The application provides a high-speed cache method, a high-speed cache system, a high-speed cache device and a storage medium of a neural network, which are characterized in that configuration information containing neural network dimensionality is obtained; setting the working mode of the cache according to the configuration information; acquiring target data to be processed through the set cache; and processing the target data to be processed through the set cache according to the configuration information. The method comprises the steps of configuring a high-speed buffer to ensure that the high-speed buffer determines target data to be processed, and processing different data to be processed by adopting different data processing schemes according to configuration information, so that cache mapping aiming at different dimensionality neural networks is realized, the high-speed buffer can avoid congestion, and high-concurrency and high-throughput writing and output are performed. Moreover, the corresponding unified fixed calculation array can realize high-efficiency mapping, thereby improving the calculation efficiency. Meanwhile, the redundant method of zero filling and storing of data in the cache can be effectively reduced by supporting the calculation sizes of different convolutional neural networks. And finally, different multiplexing strategies are selected according to the data with different dimensions and different sizes, so that the cache access data volume is reduced, and the hardware cache resource overhead can be reduced.
Further as an optional implementation manner, the configuration information includes dimension information, calculation size information, and calculation step size information.

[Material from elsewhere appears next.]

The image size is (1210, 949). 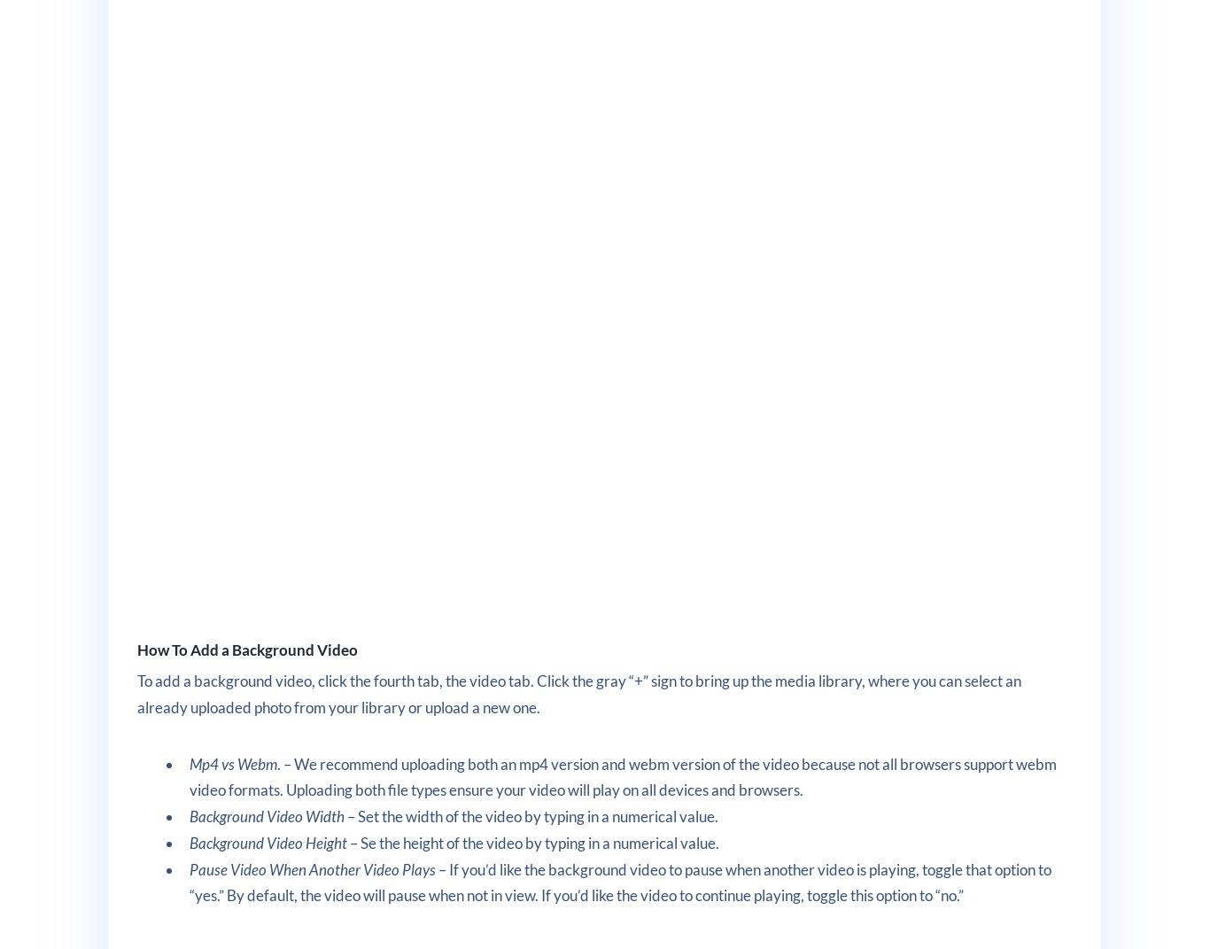 What do you see at coordinates (623, 776) in the screenshot?
I see `'. – We recommend uploading both an mp4 version and webm version of the video because not all browsers support webm video formats. Uploading both file types ensure your video will play on all devices and browsers.'` at bounding box center [623, 776].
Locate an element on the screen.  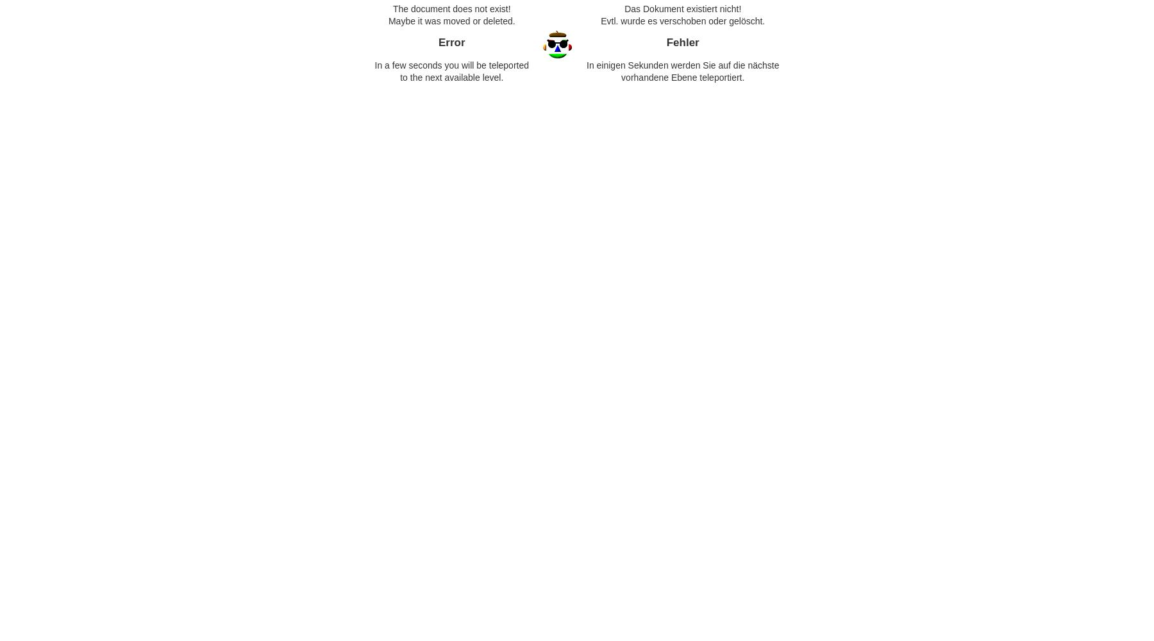
'to the next available level.' is located at coordinates (400, 76).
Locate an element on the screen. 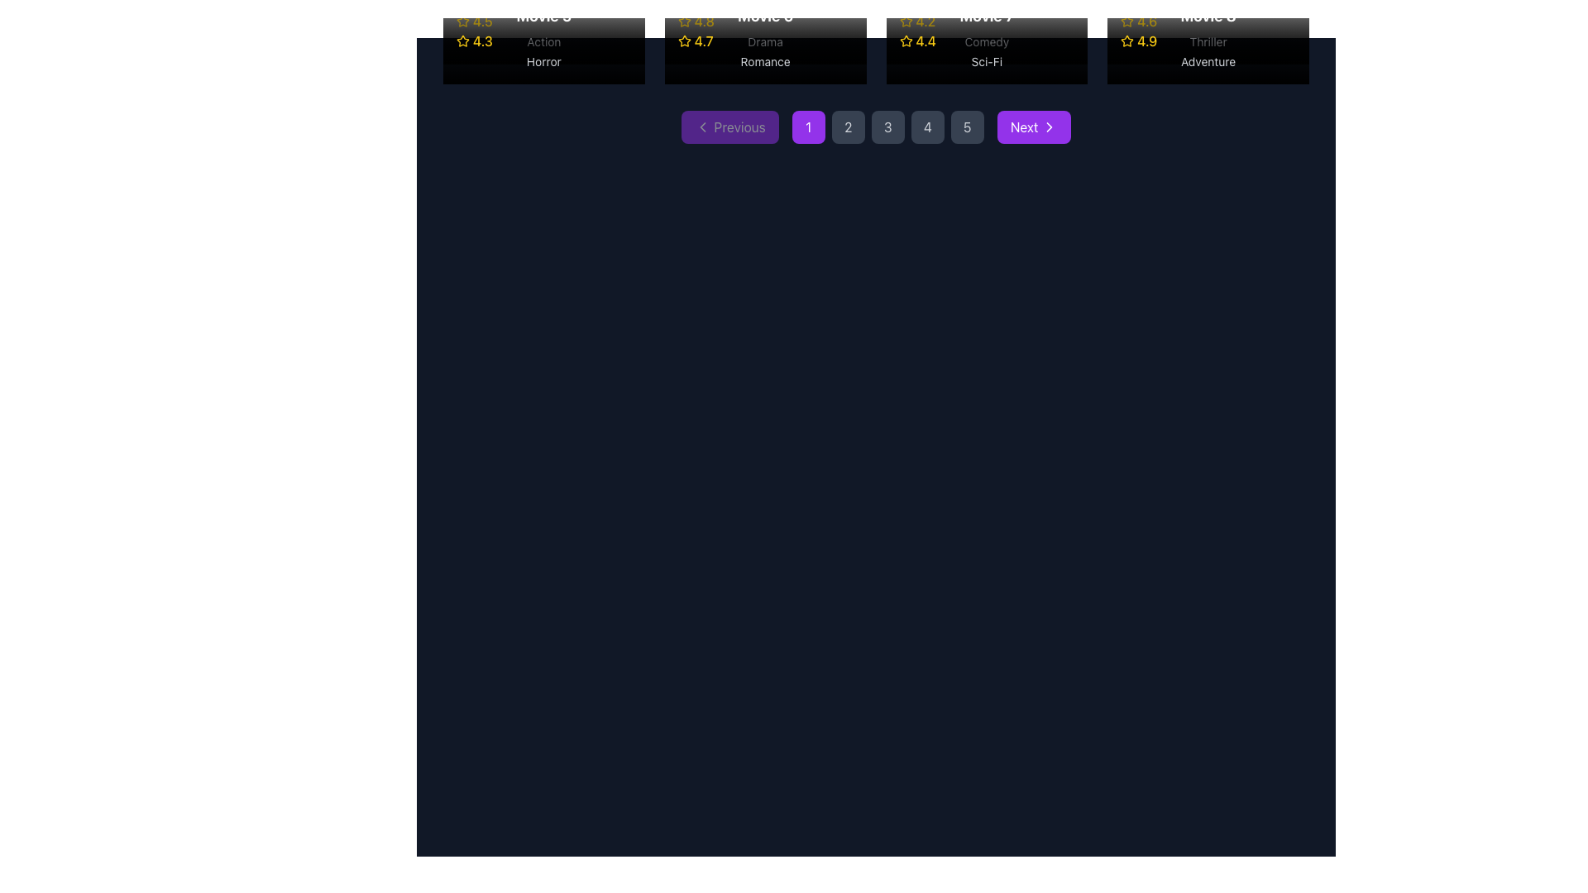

As a further optional embodiment, the step of setting the operation mode of the cache memory includes:
acquiring the dimension information from the configuration information;
and setting a cache mapping scheme of the cache according to the dimension information.
Further as an optional implementation manner, the cache mapping scheme includes a one-dimensional cache mapping scheme, a two-dimensional cache mapping scheme, and a three-dimensional cache mapping scheme.
Specifically, there are three mapping modes for the cache memory, direct mapping, fully associative mapping, and set associative mapping, respectively
Direct mapping, the Cache organization of direct mapping is shown in FIG. 4. One block in the main memory can only be mapped into a certain specific block of the Cache. For example, the 0 th block, the 16 th block, … …, or 2032 of the main memory can only map to the 0 th block of the Cache; while the 1 st, 17 th, … … th, 2033 th blocks of the main memory can only map to the 1 st block … … of the Cache.
The direct mapping is the simplest address mapping mode, and the direct mapping has simple hardware, low cost and high address conversion speed and does not relate to the problem of a replacement algorithm. However, this method is not flexible enough, the storage space of the Cache cannot be fully utilized, each main memory block has only one fixed position for storage, and conflicts are easily generated, so that the Cache efficiency is reduced, and therefore, the method is only suitable for being used by high-capacity caches. For example, if a program needs to refer to the 0 th block and the 16 th block in the main memory repeatedly, it is better to copy the 0 th block and the 16 th block of the main memory into the Cache at the same time, but since both of them can only be copied into the 0 th block of the Cache, even if the other storage space in the Cache is empty, they cannot be occupied, so the two blocks will be loaded into the Cache alternately, resulting in a reduced hit rate.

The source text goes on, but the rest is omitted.